Exercise requirements – Show every line from the entries that follow which holds the word "marker".

Provided data –
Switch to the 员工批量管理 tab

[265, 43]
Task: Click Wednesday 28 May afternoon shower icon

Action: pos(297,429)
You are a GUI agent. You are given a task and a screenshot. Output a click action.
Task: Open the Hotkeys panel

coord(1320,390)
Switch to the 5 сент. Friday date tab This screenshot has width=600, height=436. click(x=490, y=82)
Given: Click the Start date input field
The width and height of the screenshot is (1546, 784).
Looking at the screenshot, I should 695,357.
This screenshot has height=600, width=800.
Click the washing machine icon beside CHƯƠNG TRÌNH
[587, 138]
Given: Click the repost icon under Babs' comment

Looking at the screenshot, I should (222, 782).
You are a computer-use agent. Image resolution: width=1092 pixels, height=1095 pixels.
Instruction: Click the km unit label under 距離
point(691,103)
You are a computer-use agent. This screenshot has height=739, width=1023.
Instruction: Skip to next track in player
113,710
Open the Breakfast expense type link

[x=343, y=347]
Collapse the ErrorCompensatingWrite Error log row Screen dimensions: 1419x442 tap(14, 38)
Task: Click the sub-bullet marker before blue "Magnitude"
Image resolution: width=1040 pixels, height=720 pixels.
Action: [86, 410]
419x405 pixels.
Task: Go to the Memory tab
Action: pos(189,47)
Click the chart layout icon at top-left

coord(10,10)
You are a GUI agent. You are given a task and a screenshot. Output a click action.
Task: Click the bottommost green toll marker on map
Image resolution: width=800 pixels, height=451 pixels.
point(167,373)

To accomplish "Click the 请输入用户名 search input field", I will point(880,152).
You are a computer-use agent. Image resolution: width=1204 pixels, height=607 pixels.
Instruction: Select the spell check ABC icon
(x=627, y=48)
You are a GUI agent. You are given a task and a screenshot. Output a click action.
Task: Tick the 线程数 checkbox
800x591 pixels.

Solved exercise –
Task: Click the sub-bullet marker before blue "Magnitude"
Task: Click the bottommost green toll marker on map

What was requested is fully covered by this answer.